At age 57, exercise changed from something I freely wanted to do — to look good, to feel good — to something I really should do to stay healthy. No excuses.
It took time, but exercise and I reunited, one might say, albeit in a different way. Since Oliver’s death, I had changed. I felt like a different person, and exercise had changed for me, too. My relationship with it lacked the obsessiveness of youth, feeling more like a civilized arrangement between former lovers now well into middle age. I resumed working out and swimming regularly, and my blood pressure returned to normal, my weight dropped, and by my 59th birthday, in January 2020, I felt better, physically and mentally, than I had in a long time.
Then the pandemic hit.
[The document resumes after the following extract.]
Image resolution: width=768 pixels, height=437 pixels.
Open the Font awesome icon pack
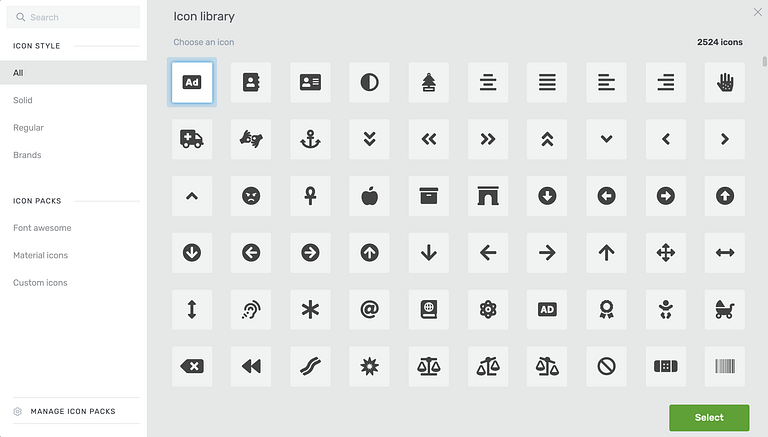(42, 228)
I had no choice but to adapt when my gym closed.
I was OK with just doing my own thing at home for a while. But as it became clear that gyms were not going to reopen anytime soon, I found that I missed the pump you get from lifting weights, from supersets and reps to exhaustion, and even the ache from sore muscles the next day. I missed swimming. And perhaps more than anything, I missed the sense of community I’d always found in gyms.
But there was one big upside to all this time I had to myself, at home alone: I resumed work on my book on the history of exercise, called “Sweat,” with a renewed perspective. I had my own history of exercise now, too.
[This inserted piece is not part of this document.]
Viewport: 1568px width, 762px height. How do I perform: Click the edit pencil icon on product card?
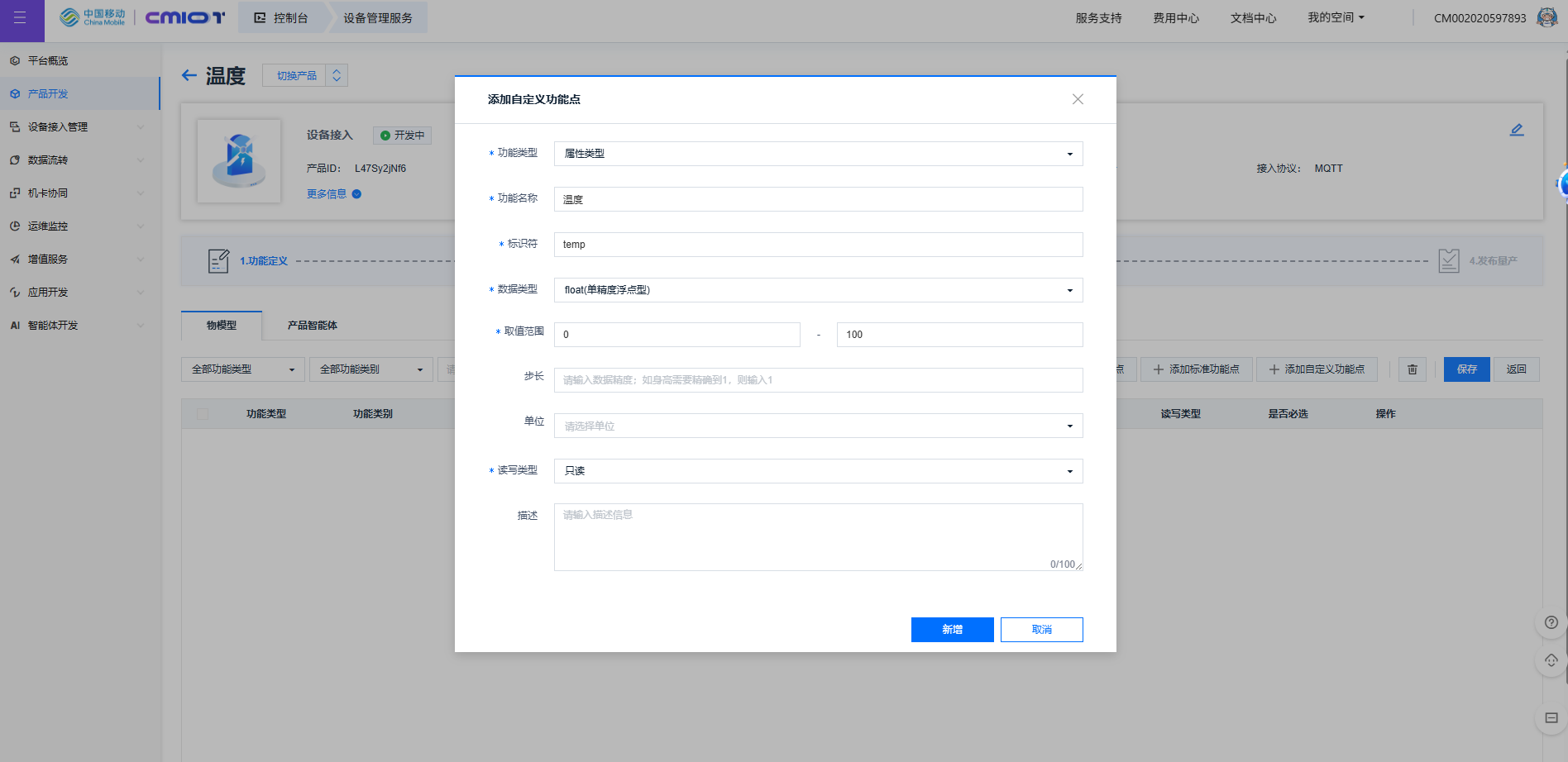(1516, 130)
I waited until pools were allowed to reopen, six months after the lockdown, before I reactivated my gym membership. And then I went on the very first day. I saw only two other men in the locker room, matched in number by masked janitors busily disinfecting surfaces. The sauna and spacious steam room were closed indefinitely, perhaps forever, bringing to mind the crumbling, ancient baths, or thermae, found in Rome — ruins from another time, another culture. It was all so depressing. But I told myself not to dwell. I quickly changed into a swimsuit and headed to the pool. My swim reservation — 30 minutes, maximum — was for 2:10 p.m. I felt like I was going to a doctor’s appointment.
The lifeguard confirmed my reservation and explained the rules: Wear your mask at all times, except for right before you get into the pool. He handed me a plastic sandwich bag to store it in at poolside. Unlike in the past, swimmers would have a lane to themselves — no lane sharing or circle swimming allowed. Lane 1 was empty, he told me, and I could go ahead and swim.
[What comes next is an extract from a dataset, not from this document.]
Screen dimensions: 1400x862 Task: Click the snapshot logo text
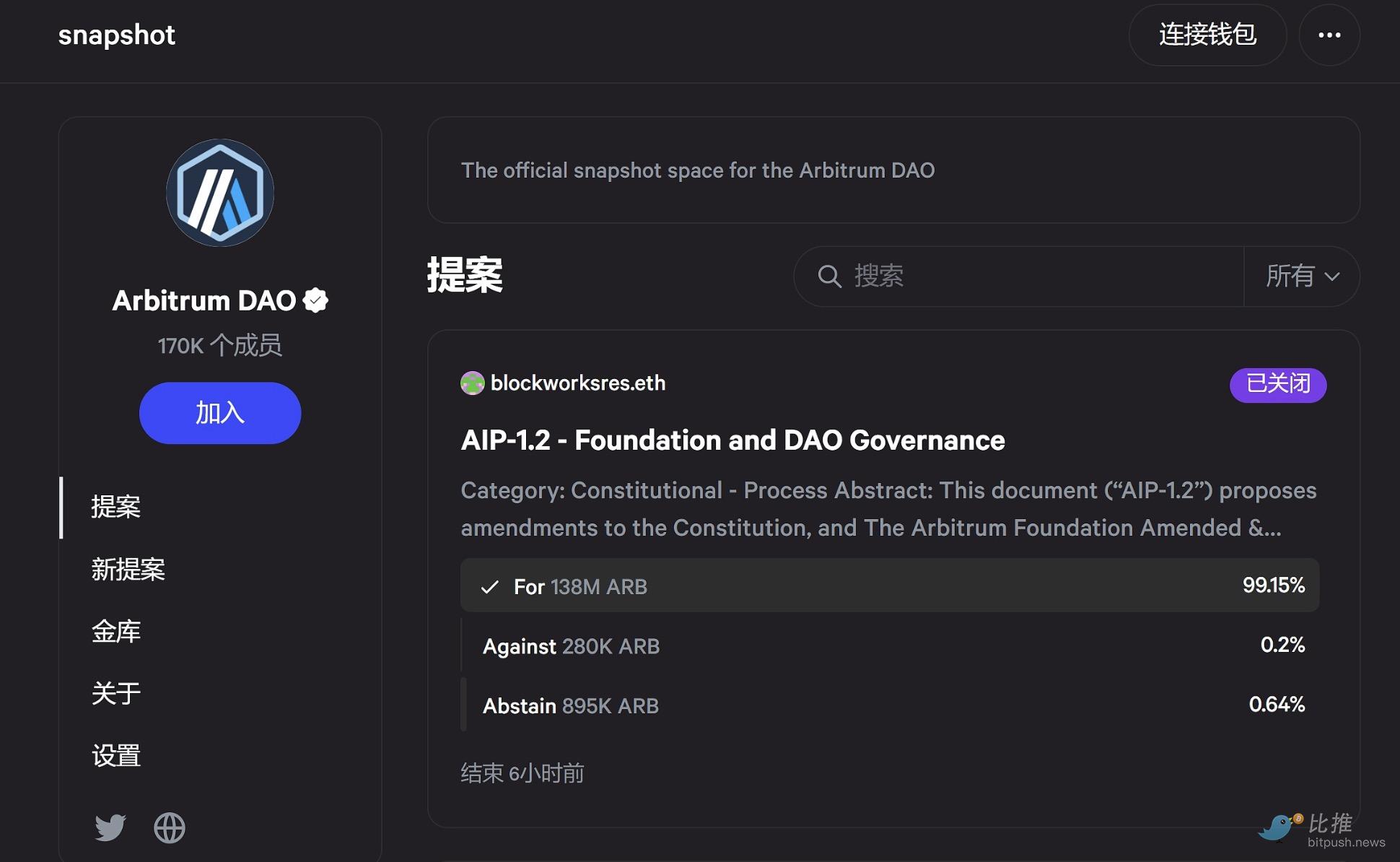click(x=116, y=35)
Oliver’s lane, I thought: He always swam in Lane 1. The lifeguard would even transfer swimmers from that lane to another just for him because that’s where a ladder was. He always held tightly onto my arm as I guided him to the ladder, his huge flat feet flopping in swim fins.
I took off my mask, put on goggles and plunged in.
The water was cold — cold! The pool must have been drained, cleaned, then refilled. Oof! I pushed off, arms outstretched in a V, legs in a scissor kick, until I surfaced about a third of the way down and launched into freestyle. My stroke immediately kicked in, as if not a day had passed since March. I had wondered if it would take time — time to find my rhythm, to synchronize bilateral breathing with crawling arms and legs. But no, my body knew exactly what to do: thrust, pull, kick, rotate — swim. I touched the wall, flipped, pushed off.
Lap after lap, I just swam, grateful to forget about the pandemic, grateful for my health, grateful simply to be alive — my heart racing, my body darting through the water like a dolphin freed from captivity.
Bill Hayes is a photographer and the author of several books, including “How We Live Now: Scenes From the Pandemic,” and the forthcoming “Sweat: A History of Exercise.”